→ Your assignment
Output the data exactly, with every line intact.

→ Supplied material

---------------

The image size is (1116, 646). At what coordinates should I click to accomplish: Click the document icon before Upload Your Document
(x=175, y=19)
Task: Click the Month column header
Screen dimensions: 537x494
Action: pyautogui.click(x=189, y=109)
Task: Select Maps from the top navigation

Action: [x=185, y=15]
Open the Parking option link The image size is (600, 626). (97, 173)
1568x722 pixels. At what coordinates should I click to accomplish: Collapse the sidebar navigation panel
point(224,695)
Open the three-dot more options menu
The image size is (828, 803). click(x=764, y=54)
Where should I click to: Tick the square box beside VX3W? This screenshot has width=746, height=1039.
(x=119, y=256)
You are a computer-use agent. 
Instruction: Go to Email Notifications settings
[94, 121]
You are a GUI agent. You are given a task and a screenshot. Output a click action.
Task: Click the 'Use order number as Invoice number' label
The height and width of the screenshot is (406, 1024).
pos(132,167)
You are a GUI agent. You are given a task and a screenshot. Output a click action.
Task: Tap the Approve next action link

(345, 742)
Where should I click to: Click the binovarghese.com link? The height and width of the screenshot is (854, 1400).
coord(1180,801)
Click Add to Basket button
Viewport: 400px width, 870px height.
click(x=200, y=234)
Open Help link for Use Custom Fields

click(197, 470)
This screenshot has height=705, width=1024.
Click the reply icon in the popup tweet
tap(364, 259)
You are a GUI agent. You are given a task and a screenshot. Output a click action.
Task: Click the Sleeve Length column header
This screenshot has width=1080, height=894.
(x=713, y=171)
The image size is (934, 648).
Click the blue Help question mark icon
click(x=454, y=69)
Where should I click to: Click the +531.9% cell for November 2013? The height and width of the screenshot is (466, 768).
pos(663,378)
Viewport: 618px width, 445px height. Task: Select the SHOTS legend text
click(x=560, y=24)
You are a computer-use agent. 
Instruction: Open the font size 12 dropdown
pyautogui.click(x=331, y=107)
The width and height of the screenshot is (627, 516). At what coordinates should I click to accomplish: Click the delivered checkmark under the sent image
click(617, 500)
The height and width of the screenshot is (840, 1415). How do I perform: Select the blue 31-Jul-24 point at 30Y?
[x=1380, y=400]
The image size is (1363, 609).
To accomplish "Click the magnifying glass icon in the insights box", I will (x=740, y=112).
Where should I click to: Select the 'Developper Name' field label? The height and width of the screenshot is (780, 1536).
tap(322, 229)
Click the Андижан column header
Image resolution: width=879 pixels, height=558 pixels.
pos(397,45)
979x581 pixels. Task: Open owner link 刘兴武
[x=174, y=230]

---------------

→ Reply to the task
The image size is (1116, 646). At what coordinates should I click to accomplish: Click the document icon before Upload Your Document
(x=175, y=19)
Task: Click the Month column header
Screen dimensions: 537x494
Action: pyautogui.click(x=189, y=109)
Task: Select Maps from the top navigation

Action: [x=185, y=15]
Open the Parking option link The image size is (600, 626). (97, 173)
1568x722 pixels. At what coordinates should I click to accomplish: Collapse the sidebar navigation panel
point(224,695)
Open the three-dot more options menu
The image size is (828, 803). click(x=764, y=54)
Where should I click to: Tick the square box beside VX3W? This screenshot has width=746, height=1039.
(x=119, y=256)
You are a computer-use agent. 
Instruction: Go to Email Notifications settings
[94, 121]
You are a GUI agent. You are given a task and a screenshot. Output a click action.
Task: Click the 'Use order number as Invoice number' label
The height and width of the screenshot is (406, 1024).
pos(132,167)
You are a GUI agent. You are given a task and a screenshot. Output a click action.
Task: Tap the Approve next action link

(345, 742)
Where should I click to: Click the binovarghese.com link? The height and width of the screenshot is (854, 1400).
coord(1180,801)
Click Add to Basket button
Viewport: 400px width, 870px height.
click(x=200, y=234)
Open Help link for Use Custom Fields

click(197, 470)
This screenshot has height=705, width=1024.
Click the reply icon in the popup tweet
tap(364, 259)
You are a GUI agent. You are given a task and a screenshot. Output a click action.
Task: Click the Sleeve Length column header
This screenshot has width=1080, height=894.
(x=713, y=171)
The image size is (934, 648).
Click the blue Help question mark icon
click(x=454, y=69)
Where should I click to: Click the +531.9% cell for November 2013? The height and width of the screenshot is (466, 768).
pos(663,378)
Viewport: 618px width, 445px height. Task: Select the SHOTS legend text
click(x=560, y=24)
You are a computer-use agent. 
Instruction: Open the font size 12 dropdown
pyautogui.click(x=331, y=107)
The width and height of the screenshot is (627, 516). At what coordinates should I click to accomplish: Click the delivered checkmark under the sent image
click(617, 500)
The height and width of the screenshot is (840, 1415). How do I perform: Select the blue 31-Jul-24 point at 30Y?
[x=1380, y=400]
The image size is (1363, 609).
To accomplish "Click the magnifying glass icon in the insights box", I will (x=740, y=112).
Where should I click to: Select the 'Developper Name' field label? The height and width of the screenshot is (780, 1536).
tap(322, 229)
Click the Андижан column header
Image resolution: width=879 pixels, height=558 pixels.
pos(397,45)
979x581 pixels. Task: Open owner link 刘兴武
[x=174, y=230]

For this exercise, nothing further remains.